In the concentration of total sugars, no significant differences were detected between the treatments applied to ‘Mexicano’ tuberose at the beginning of the experiment, but from the third day on, flower spikes treated with Sac + CA + HQC and AAsc had the highest concentration of sugars, and those treated with Crystal® maintained the lowest concentration (Figure 2C). On the fifth day, flower spikes with AAsc and the controls were maintained with the highest values, and flower spikes with Sac + CA + HQC and Crysal® with the lowest values (Figure 2C). The variety ‘Perla’ had differences only between treatments on the third day, where flower spikes treated with Sac + CA + HQC had the lowest sugar content. In the following days, no differences between treatments were detected, and the trend in all treatments was decreasing.

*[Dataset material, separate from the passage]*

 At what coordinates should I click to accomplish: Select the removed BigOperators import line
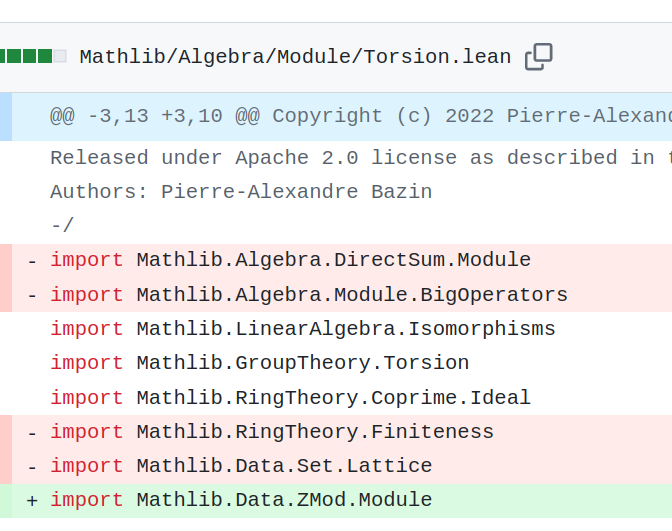[x=342, y=295]
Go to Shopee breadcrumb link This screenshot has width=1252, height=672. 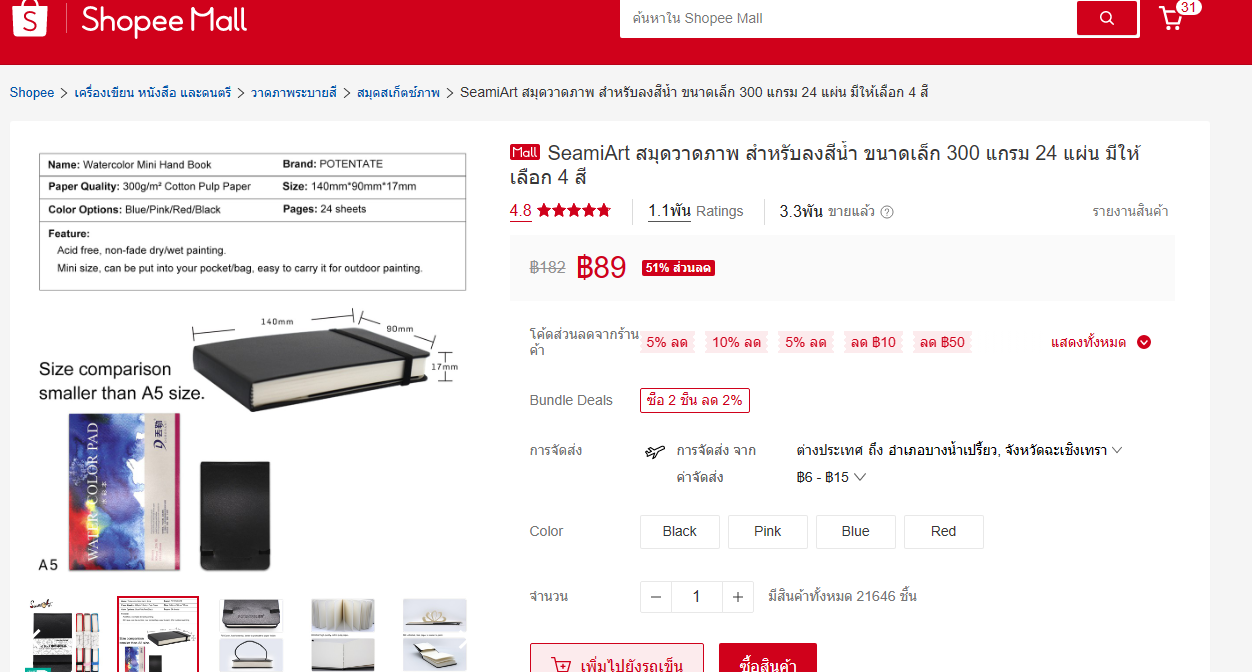point(32,92)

Arief-Zargar (2016) points out that during the senescence of the flowers the content of sugars in petals decreases because they are used as substrates for respiration. However, in the present study this association was not observed because in the case of the variety ‘Mexicano’ the flower spikes with lowest respiration also had the lowest concentration of sugars, which were those treated with Sac + CA + HQC. In contrast, flower spikes of the variety ‘Perla’ did not show differences in total sugar content, while in respiration clear differences were observed between treatments (Figure 2B). The lack of association between sugars and respiration is probably attributed to the fact that sugars were evaluated in flowers from the middle of the spike and respiration was evaluated from the whole spike.

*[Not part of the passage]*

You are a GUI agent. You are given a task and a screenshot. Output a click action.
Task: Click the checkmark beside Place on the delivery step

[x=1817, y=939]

For the variety ‘Mexicano’, the specific SOD activity at the beginning of the experiment was higher in the flower spikes treated with Sac + CA + HQC, and the lowest activity was in the flower spikes treated with AAsc. In the following days, no differences were detected between treatments, although it was observed that the flower spikes with preservative solutions increased their activity in a lower proportion compared to the control flower spikes, which was more evident on the fifth day of evaluation (Figure 2E). The variety ‘Perla’ showed differences between treatments in terms of specific SOD activity, where control flower spikes kept their activity constant for 5 d, and on the seventh day had a drastic decrease. On the other hand, the spikes with preservative solutions started with low activity and reached their maximum on the third, fifth and seventh day when they were treated with Crystal®, AAsc or Sac + CA + HQC, respectively. At the end of the period, this activity decreased dramatically in all treatments, except for the flower spikes treated with Sac + CA + HQC (Figure 2F)

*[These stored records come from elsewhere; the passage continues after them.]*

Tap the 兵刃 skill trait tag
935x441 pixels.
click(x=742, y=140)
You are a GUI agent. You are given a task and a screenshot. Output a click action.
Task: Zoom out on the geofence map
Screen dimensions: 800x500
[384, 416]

Saeed et al. (2014) suggest that higher SOD activity in postharvest cut flowers is associated with a delay in senescence and therefore maintains adequate quality longer, resulting in longer post-harvest life. This behavior was mainly observed in ‘Perla’ flower spikes treated with Crystal® and AAsc.
Conclusions
Preservative solutions in tuberose varieties ‘Mexicano’ and ‘Perla’ favor water consumption, flower opening and SOD activity; in addition, they maintain fresh weight, good appearance for more time and decreases respiration. No effect of preservative solutions on sugar content was detected. Solutions with Crystal® or AAsc had a beneficial effect on the post-harvest behavior of ‘Mexicano’ and ‘Perla’ tuberose flower spikes, which can be considered for developing post-harvest management technologies.